AWS S3

AWS S3 is a good choice if you’re already using AWS for your server or are comfortable using AWS for other things. If you’re brand new to object storage and not using AWS already I’m not sure I’d recommend jumping into it just for Owncast. There are other options.

Here’s some example usage and pricing for AWS S3:

Create an S3 Bucket

https://s3.console.aws.amazon.com/s3

Uncheck “Block all public access” since you want all files to be readable. Check “ACLs Enabled” to allow non-owner AWS users to manage objects in the bucket. Leave the rest of the default values.

Create an expiration policy

You should expire old segments on your S3 bucket. Here are some additional details.

  • Once an object expires you won’t be charged for storage, even if the object isn’t deleted immediately.
  • A one day object expiration lifecycle rule on objects is as low as you can go, so use that.

Click into your bucket and click the “Management” tab.

Create a new lifecycle rule:

  • Check “This rule applies to all objects in the bucket”
  • Check “Expire current versions of objects”
  • Enter 1 day or whatever you want

Enable CORS

Back on the main bucket page, click the “Permissions” tab.

Scroll down to the CORS section and click Edit, then paste in this JSON, to allow CORS from any website.

[
  {
    "AllowedHeaders": [],
    "AllowedMethods": ["GET"],
    "AllowedOrigins": ["*"],
    "ExposeHeaders": []
  }
]

Create an IAM User

In this step you’ll create credentials that have permission to upload to the bucket. The simple way is to create credentials that have full access to your S3 account, which is fine for testing or if this is the only thing on your AWS account, but you’d probably want to look up how to create a more limited user for production work.

Go to the IAM Service.

Click on “Users” in the sidebar, and click “Create new user”. Enter a username and check “Programmatic access”.

Click “Next”, then choose the “Attach existing policies directly” option.

Search for “AmazonS3FullAccess” and click the checkbox, then click Next.
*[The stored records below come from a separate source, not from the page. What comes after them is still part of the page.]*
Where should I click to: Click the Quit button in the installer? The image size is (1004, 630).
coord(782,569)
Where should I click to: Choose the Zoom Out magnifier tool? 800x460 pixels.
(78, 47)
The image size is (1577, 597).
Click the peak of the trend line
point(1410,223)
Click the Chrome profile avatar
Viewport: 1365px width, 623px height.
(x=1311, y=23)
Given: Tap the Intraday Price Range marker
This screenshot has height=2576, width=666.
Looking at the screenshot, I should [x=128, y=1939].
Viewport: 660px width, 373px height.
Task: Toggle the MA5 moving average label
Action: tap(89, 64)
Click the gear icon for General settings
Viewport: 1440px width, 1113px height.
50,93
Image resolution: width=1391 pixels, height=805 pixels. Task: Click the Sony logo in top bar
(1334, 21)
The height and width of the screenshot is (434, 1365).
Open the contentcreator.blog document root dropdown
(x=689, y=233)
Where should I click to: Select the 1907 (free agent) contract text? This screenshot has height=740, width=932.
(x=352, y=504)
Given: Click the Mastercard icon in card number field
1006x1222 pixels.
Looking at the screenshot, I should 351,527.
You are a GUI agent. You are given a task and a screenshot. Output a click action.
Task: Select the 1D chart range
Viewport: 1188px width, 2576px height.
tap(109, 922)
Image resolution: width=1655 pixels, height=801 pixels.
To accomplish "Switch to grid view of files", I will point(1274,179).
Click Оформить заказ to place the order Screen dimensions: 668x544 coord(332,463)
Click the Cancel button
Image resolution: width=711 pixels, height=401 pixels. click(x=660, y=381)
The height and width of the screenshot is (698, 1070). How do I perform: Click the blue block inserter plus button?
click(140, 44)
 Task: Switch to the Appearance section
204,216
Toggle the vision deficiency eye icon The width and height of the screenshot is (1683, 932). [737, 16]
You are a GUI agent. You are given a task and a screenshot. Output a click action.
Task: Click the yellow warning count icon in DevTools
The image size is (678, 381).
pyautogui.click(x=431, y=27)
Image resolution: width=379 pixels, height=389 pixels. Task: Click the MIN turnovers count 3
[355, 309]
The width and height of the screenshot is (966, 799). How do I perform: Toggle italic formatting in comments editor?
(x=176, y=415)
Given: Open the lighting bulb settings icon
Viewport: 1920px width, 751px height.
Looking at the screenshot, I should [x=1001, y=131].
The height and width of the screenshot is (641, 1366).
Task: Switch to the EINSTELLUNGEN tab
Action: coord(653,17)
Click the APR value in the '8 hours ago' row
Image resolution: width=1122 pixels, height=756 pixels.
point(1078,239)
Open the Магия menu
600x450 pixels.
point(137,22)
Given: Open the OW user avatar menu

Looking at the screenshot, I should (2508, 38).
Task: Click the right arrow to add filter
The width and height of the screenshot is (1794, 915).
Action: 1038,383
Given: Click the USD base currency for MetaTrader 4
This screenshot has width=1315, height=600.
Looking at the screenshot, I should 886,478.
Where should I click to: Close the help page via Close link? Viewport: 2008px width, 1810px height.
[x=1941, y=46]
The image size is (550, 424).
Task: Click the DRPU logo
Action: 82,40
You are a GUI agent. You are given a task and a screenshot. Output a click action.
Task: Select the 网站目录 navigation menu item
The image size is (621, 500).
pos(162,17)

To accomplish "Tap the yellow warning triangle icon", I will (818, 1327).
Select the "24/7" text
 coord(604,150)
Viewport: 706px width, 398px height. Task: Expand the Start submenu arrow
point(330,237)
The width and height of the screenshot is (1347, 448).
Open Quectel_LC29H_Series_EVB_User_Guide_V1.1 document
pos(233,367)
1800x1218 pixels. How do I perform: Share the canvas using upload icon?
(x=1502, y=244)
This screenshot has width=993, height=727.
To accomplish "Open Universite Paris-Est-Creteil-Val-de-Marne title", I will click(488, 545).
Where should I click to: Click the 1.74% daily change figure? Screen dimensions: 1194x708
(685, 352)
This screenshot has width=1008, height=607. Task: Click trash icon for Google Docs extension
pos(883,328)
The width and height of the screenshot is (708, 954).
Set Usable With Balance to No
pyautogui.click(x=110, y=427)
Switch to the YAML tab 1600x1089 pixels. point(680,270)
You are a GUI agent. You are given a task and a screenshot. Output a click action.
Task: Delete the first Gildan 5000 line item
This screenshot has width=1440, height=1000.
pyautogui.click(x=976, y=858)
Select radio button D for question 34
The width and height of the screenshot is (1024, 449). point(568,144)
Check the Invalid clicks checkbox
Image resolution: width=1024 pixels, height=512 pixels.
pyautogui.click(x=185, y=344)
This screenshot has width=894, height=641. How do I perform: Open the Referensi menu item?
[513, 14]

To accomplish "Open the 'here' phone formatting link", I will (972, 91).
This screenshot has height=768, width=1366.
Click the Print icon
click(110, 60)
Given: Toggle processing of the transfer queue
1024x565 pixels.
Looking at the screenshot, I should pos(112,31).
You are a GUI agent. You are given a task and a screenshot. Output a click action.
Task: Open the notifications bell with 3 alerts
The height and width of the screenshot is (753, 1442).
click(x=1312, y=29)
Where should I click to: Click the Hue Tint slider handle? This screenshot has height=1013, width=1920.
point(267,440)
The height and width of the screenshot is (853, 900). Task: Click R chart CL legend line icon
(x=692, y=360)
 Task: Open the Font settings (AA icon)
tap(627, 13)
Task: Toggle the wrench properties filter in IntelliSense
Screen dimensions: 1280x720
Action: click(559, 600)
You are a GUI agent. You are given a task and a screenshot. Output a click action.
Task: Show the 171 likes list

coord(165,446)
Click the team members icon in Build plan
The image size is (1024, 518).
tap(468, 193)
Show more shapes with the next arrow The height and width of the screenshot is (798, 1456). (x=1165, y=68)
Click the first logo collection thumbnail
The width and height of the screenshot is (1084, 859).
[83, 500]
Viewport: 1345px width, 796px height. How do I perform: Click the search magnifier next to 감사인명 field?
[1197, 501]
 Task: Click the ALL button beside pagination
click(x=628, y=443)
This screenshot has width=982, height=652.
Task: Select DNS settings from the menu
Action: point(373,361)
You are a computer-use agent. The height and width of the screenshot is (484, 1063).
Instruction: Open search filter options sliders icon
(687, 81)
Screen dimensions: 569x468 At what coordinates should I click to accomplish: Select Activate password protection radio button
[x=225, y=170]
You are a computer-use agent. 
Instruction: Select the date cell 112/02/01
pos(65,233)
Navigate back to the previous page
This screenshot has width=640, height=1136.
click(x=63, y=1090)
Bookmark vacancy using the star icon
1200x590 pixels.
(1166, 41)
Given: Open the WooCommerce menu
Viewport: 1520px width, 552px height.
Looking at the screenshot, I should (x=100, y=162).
You can skip the tags screen.

Copy the “Access key ID” and “Secret access key” into your OwnCast config.

Configure OwnCast

Navigate to the “Storage” tab.

  • Endpoint: https://s3-us-west-2.amazonaws.com (replace “us-west-2” with the appropriate one for your bucket’s region)
  • Access Key: The key you created earlier
  • Secret Key: The secret key you created earlier
  • Bucket: The short name of your S3 bucket you created, e.g. “livestream-example”
  • Region: “us-west-2” in my example

CDN

AWS (and other S3 compatible providers) offer a feature to change the HTTP host to support CDNs. You can configure Owncast to serve media files from this host by setting the Serving Endpoint to your CDNed host. For testing try it without setting this value first to make sure things are working, and then add the additional configuration.